For this post, I wanted to highlight a relatively recent phenomenon of incorporating heavy use of data & analytics into the investment management process, specifically in private markets (e.g., private equity). There are various funds applying advanced data & analytics, machine learning (ML) and artificial intelligence to the three primary work streams of investing: (i) opportunity sourcing, (ii) company diligence and (iii) portfolio company value creation. For example, Blackstone has a team of approximately twenty data engineers / scientists working to, for one, operationalize portfolio company data. Taking an alternative route in 2018, Vista Equity Partners invested ~$100 million to acquire 7Park Data, a third-party alternative data (“alt data”) provider. While I could discuss the approach of either of these two firms in detail, I believe it will be most helpful to discuss how private equity managers, broadly, are approaching the data conundrum.
Value Capture:
Although fund managers are contemplating using data to both enhance the existing process / product AND generate a new product (i.e., operationalizing portfolio company data to sell as data sets to others), the former is much more prevalent today. Irrespective of the scenario / use case, however, there are similar processes used to capture, clean and implement data for advanced analytics, machine learning and (sparingly) artificial intelligence.
Interestingly, many of the algorithms needed for machine learning applications can be acquired for free via open source projects. As such the challenge at-hand comes down to data sourcing, engineering (e.g., ETL or extract-transform-load) and iterative modelling. On the data sourcing side, the magic is truly in the combination of data / data sets (i.e., appending first-party data with third-party data) rather than leveraging proprietary data alone. As such, funds have partnered with third-party data brokers of the likes of Eagle Alpha to obtain valuable data sets. In terms of data engineering, the market is yet to unveil a “data cleansing in-a-box” tool (i.e., this process can be extremely burdensome – time consuming and difficult).

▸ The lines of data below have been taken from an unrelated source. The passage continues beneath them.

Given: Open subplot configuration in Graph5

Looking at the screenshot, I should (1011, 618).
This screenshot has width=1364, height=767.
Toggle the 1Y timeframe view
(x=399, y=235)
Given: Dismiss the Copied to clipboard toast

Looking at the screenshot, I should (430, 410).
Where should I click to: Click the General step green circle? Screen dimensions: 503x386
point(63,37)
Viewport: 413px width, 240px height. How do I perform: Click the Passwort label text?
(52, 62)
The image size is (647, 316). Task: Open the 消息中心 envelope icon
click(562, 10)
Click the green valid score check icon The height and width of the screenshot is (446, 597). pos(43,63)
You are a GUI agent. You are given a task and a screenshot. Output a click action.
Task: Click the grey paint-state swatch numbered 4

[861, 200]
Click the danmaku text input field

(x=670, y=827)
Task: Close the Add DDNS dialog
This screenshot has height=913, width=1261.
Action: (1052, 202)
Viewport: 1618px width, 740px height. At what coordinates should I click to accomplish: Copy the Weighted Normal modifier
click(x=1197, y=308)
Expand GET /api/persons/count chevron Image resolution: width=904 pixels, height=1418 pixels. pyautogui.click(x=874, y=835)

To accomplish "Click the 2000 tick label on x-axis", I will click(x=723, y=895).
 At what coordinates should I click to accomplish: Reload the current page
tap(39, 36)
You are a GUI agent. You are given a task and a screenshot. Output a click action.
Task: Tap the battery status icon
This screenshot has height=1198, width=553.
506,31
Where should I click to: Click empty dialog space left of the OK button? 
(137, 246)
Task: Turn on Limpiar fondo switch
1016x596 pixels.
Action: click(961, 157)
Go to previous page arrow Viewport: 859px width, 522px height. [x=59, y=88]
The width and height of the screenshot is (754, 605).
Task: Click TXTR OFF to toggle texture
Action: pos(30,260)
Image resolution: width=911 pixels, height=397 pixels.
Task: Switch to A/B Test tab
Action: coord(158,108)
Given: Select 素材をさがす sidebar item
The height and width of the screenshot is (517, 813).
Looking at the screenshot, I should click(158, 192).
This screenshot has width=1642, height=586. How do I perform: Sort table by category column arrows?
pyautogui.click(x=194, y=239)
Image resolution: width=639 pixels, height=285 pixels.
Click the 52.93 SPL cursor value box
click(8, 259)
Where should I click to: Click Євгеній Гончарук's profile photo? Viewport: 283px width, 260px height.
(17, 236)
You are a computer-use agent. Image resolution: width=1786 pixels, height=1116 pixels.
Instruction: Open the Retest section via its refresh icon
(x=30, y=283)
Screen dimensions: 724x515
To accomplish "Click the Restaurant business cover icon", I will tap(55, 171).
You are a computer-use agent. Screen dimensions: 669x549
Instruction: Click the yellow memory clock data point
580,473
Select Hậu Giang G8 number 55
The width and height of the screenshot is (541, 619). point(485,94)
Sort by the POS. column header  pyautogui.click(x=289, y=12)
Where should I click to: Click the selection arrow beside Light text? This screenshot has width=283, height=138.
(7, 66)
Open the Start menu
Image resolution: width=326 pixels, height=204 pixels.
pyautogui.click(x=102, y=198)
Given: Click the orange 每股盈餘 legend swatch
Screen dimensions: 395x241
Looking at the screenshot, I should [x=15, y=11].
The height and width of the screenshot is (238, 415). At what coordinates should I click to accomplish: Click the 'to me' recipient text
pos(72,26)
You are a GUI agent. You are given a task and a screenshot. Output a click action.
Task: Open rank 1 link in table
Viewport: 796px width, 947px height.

To tackle this, funds have typically followed one of two approaches, discussed below.
Model #1 – Hire data & analytics consulting firm for discrete use cases / questions:
Whether via a traditional consulting firm (e.g., McKinsey, Deloitte) that has added data & analytics capabilities or a niche firm that exclusively offers these services, funds have retained consultants to help answer discrete questions (to be answered with data, ML, etc.). These consultants typically leverage some sort of machine learning to speed up the data ingestion / cleaning process and ultimately deliver easy-to-understand outputs / dashboards to the client, often in the due diligence phase of an investment process where there is “budget” to adopt such expensive tools. The consultant is able to amortize the cost of building these ML tools over several client engagements, and should be able to bring down the cost of services over time.
Model #2 – Build internal team and proprietary capabilities / platform:
Another path certain funds, like EQT Partners or Blackstone, have taken is to build internal data science practices. While the end-state can be extremely attractive from the perspective of having built a proprietary data platform / easily accessibly tools, the investment and effort that goes into such an endeavor are substantial (and cost-prohibitive in most fund environments).
Challenges:
There are several challenges that must be appreciated when incorporating data science into investing. First, there is a persistent problem of getting companies to a level of unified data; data is so scattered that it is nearly impossible to join data sets together and create a unified view (i.e., analytics can’t be done at first). As such, 80% of engineering time is spent on data ingestion / cleansing versus predictions. Secondly, as discussed previously, the price tags for these tools are high and must be constantly evaluated from an ROI (return on investment) perspective. Lastly, an often forgotten element is how difficult it can be for data scientists to communicate effectively with investment team members – cultural change is required for any of this to be effective.
Thanks for putting thought into this side of investing, Jibran. I think data science is inevitably going to grow as a part of investing but I’m excited to see how firms use it as a competitive advantage. As you mention, it is very costly to do this in-house. However, I feel that in-house is the main way that firms can use the analysis to their advantage. In an industry like investments, having an edge can go a long way. It makes me think that further consolidation in the industry may be next because only the larger firms can afford to build out their internal data science systems.